● **TRY IT**
For this task, extract exactly the lines of the data below, from the line containing "You are a GUI" through the last one, with pictures left out.

(Records drawn from a dataset)

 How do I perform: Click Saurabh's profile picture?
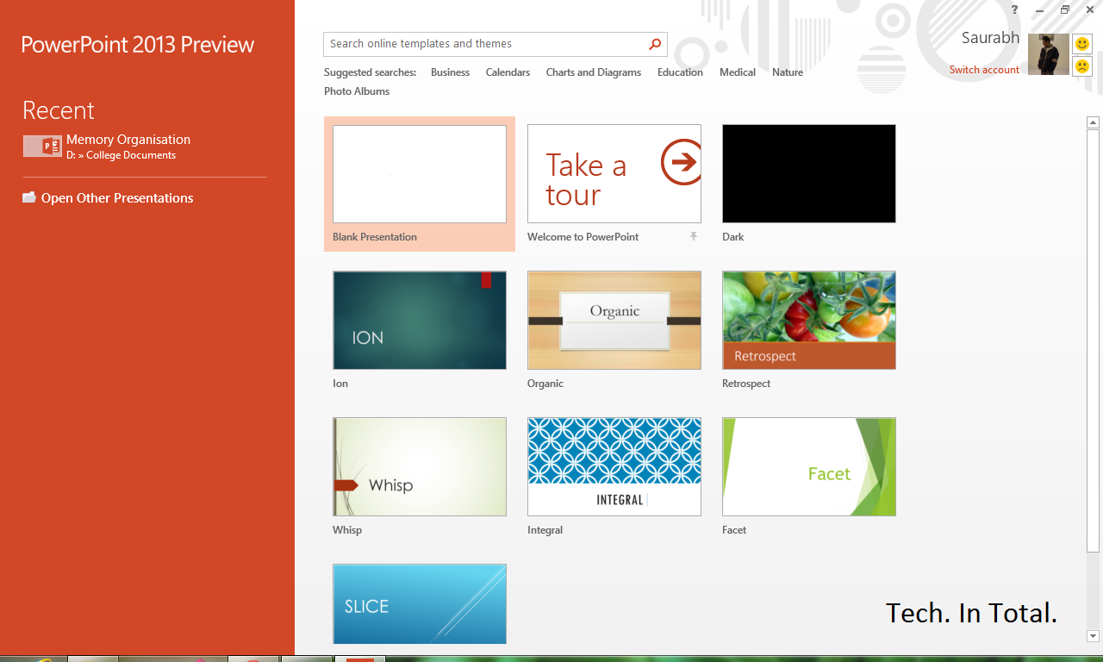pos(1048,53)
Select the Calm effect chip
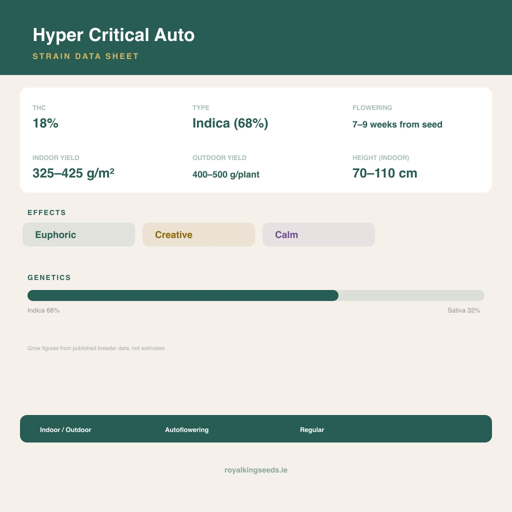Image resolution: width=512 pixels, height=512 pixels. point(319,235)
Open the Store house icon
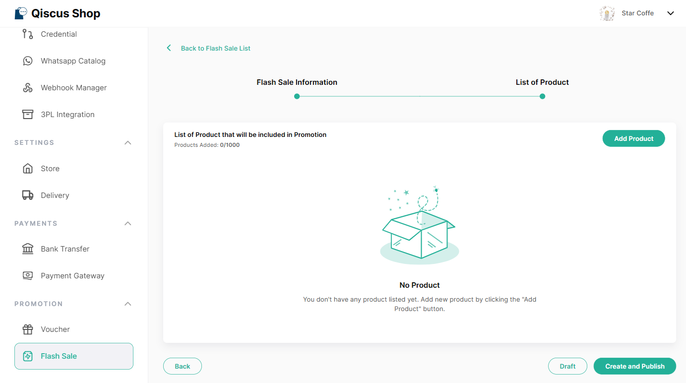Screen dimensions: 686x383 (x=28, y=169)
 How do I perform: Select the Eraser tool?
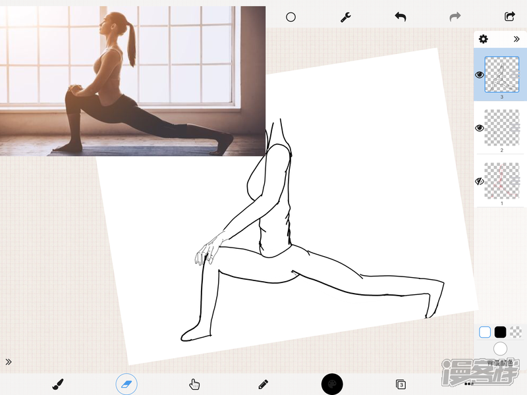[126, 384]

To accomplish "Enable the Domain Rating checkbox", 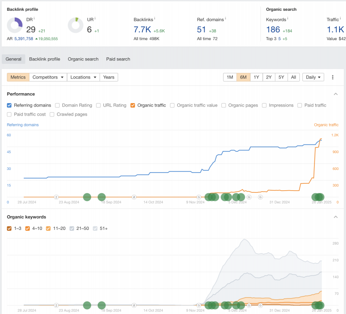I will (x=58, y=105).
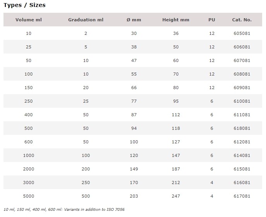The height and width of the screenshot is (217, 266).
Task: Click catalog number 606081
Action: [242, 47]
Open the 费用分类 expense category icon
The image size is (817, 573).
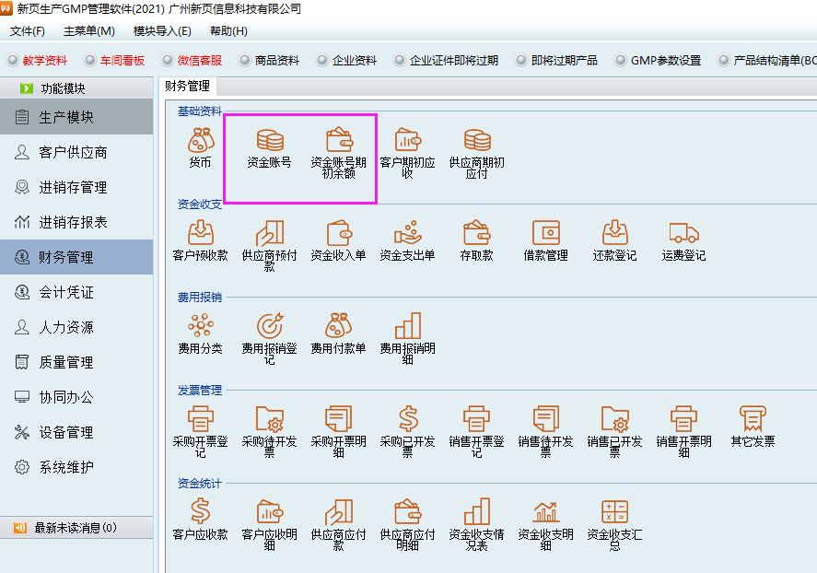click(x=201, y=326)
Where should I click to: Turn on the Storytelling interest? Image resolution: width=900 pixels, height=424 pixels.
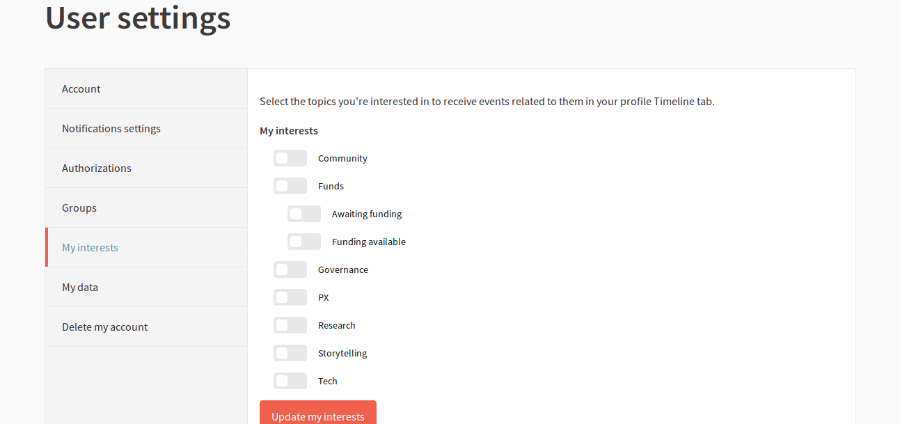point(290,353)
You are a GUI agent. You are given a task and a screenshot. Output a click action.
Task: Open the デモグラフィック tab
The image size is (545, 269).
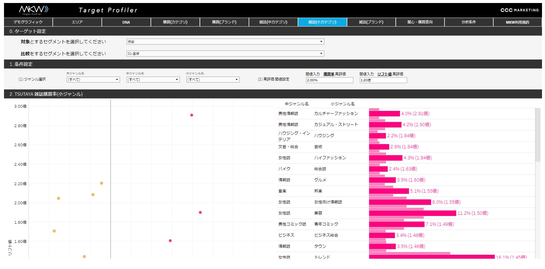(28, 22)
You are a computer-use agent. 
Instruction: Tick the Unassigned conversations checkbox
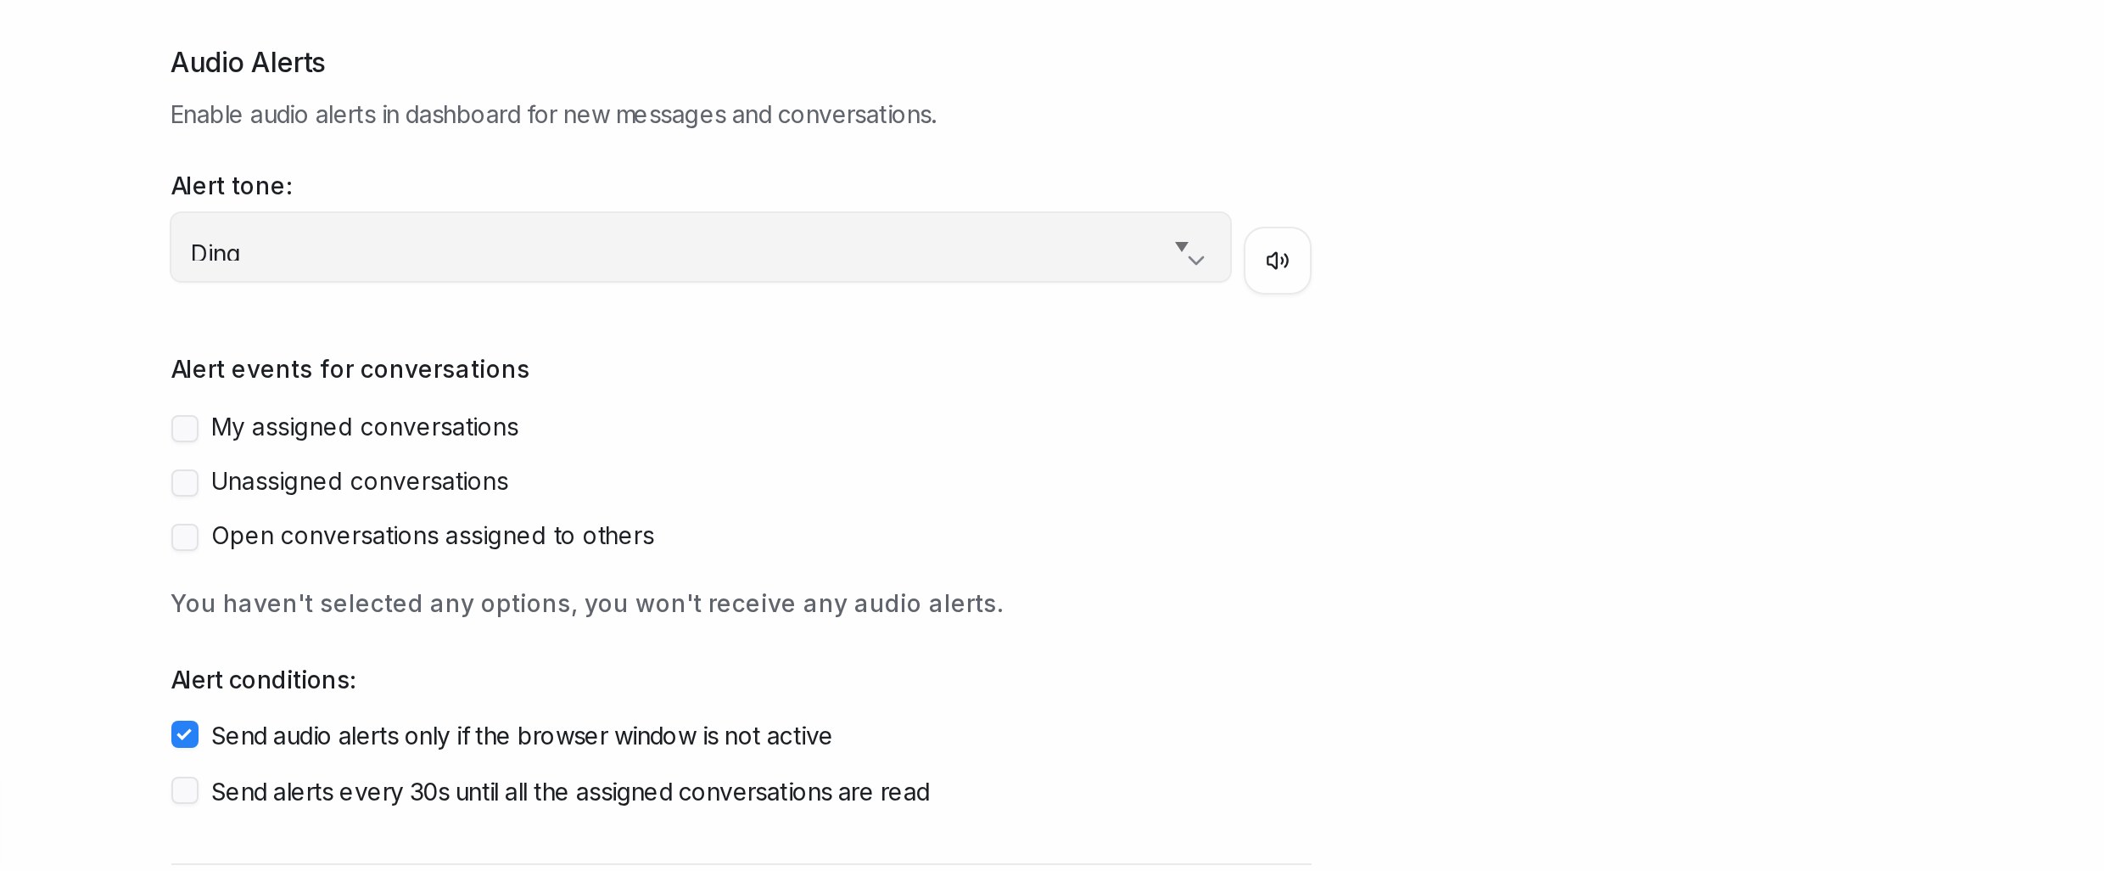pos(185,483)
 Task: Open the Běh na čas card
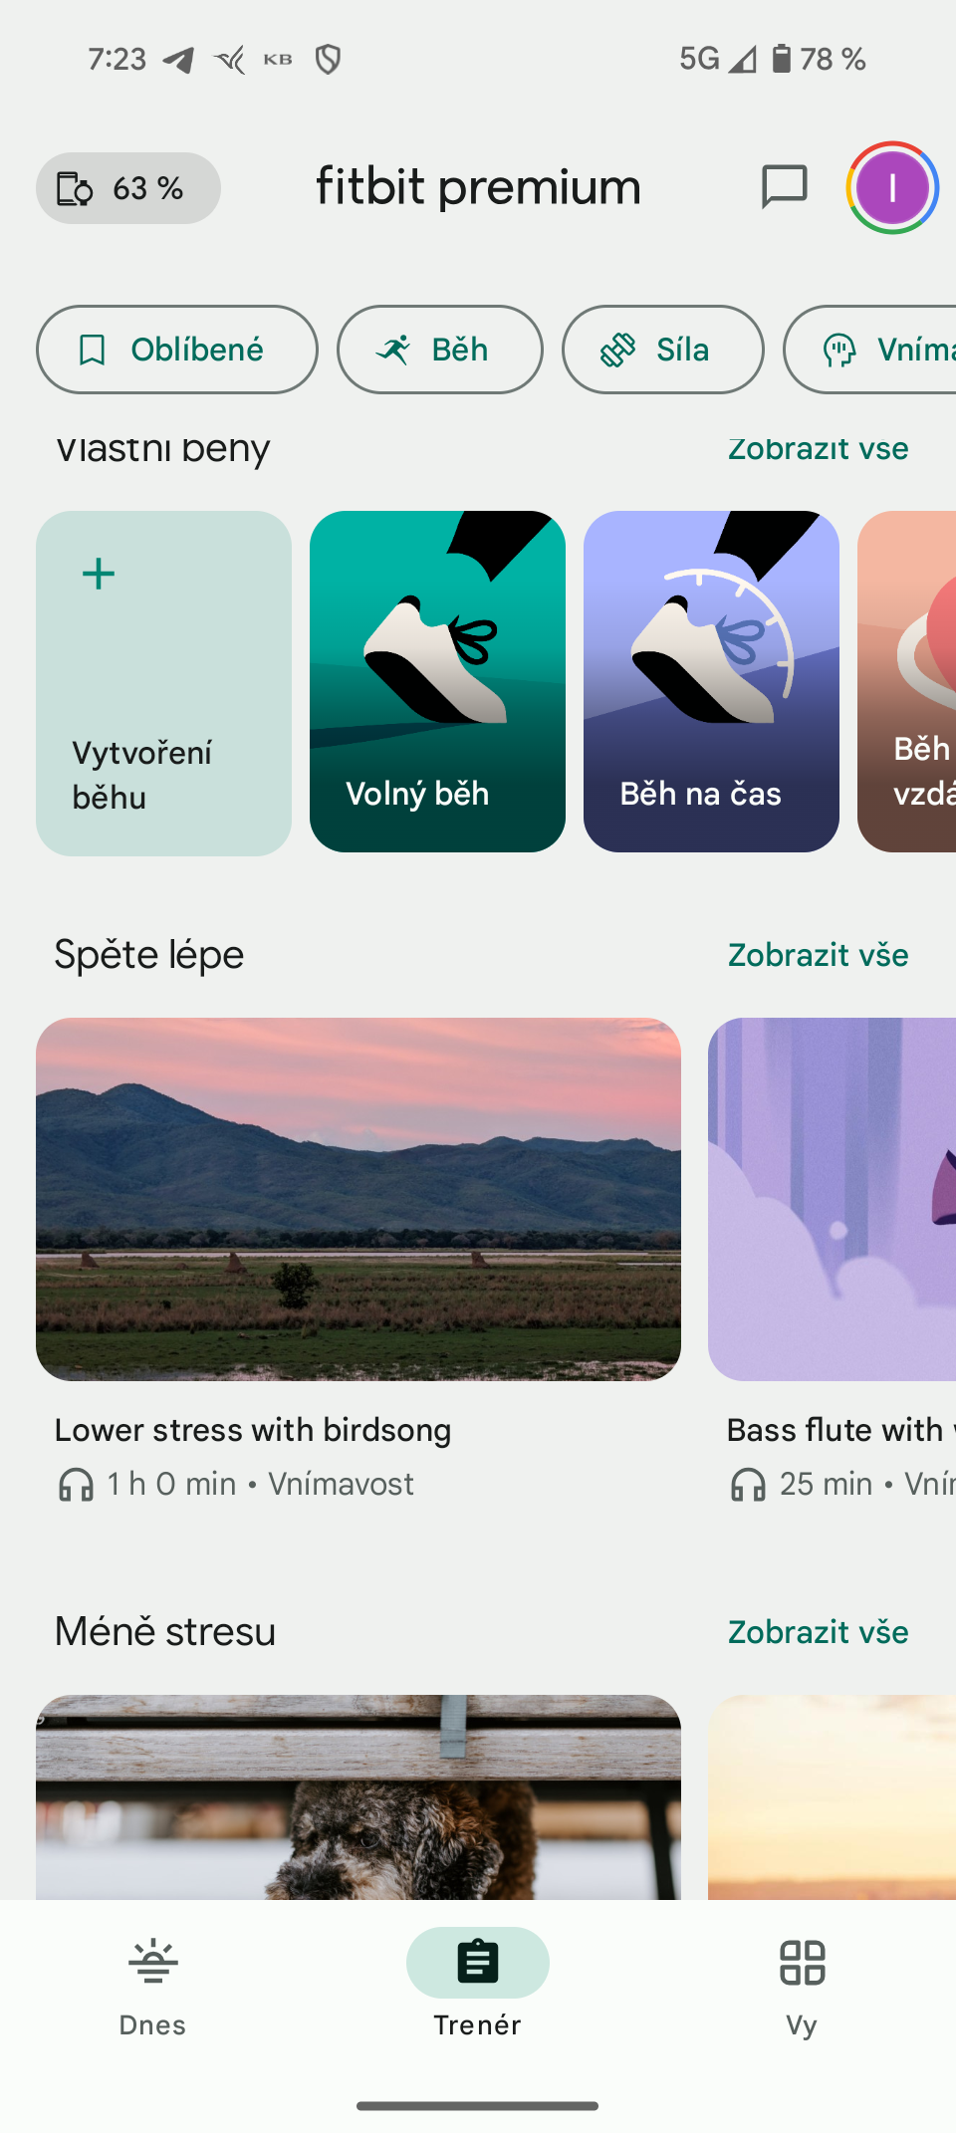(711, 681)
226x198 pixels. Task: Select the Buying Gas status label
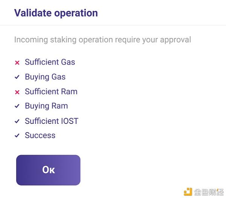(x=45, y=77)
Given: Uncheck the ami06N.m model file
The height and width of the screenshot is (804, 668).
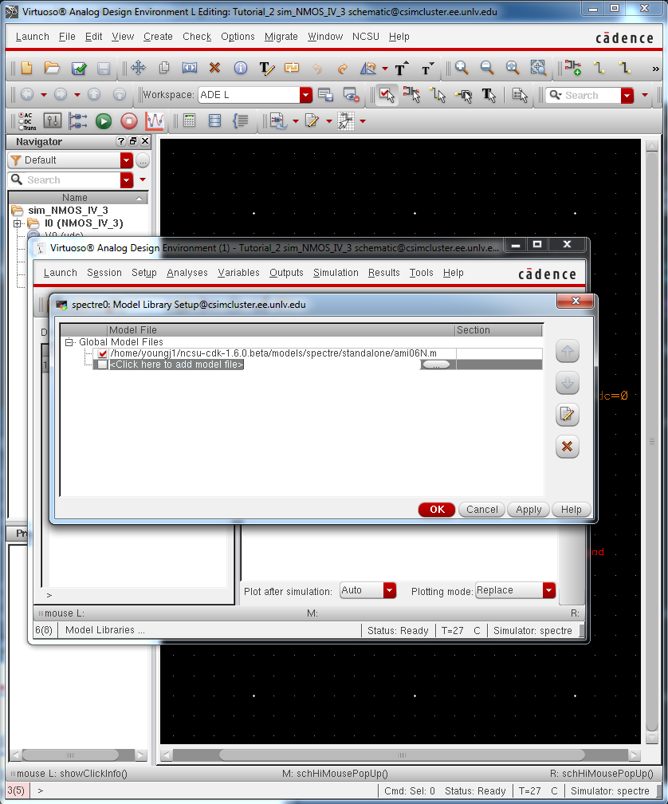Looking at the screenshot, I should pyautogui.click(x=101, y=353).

● **RESULT OF THIS EXERCISE**
You are a GUI agent. You are given a task and a screenshot. Output a click action.
Task: Open the デモグラフィック tab
The image size is (545, 269).
(28, 22)
You are a computer-use agent. 
Instruction: Tick the Unassigned conversations checkbox
pos(185,483)
 Task: Open the Běh na čas card
(711, 681)
226x198 pixels. Task: Select the Buying Gas status label
(x=45, y=77)
Given: Uncheck the ami06N.m model file
The height and width of the screenshot is (804, 668).
Looking at the screenshot, I should pyautogui.click(x=101, y=353).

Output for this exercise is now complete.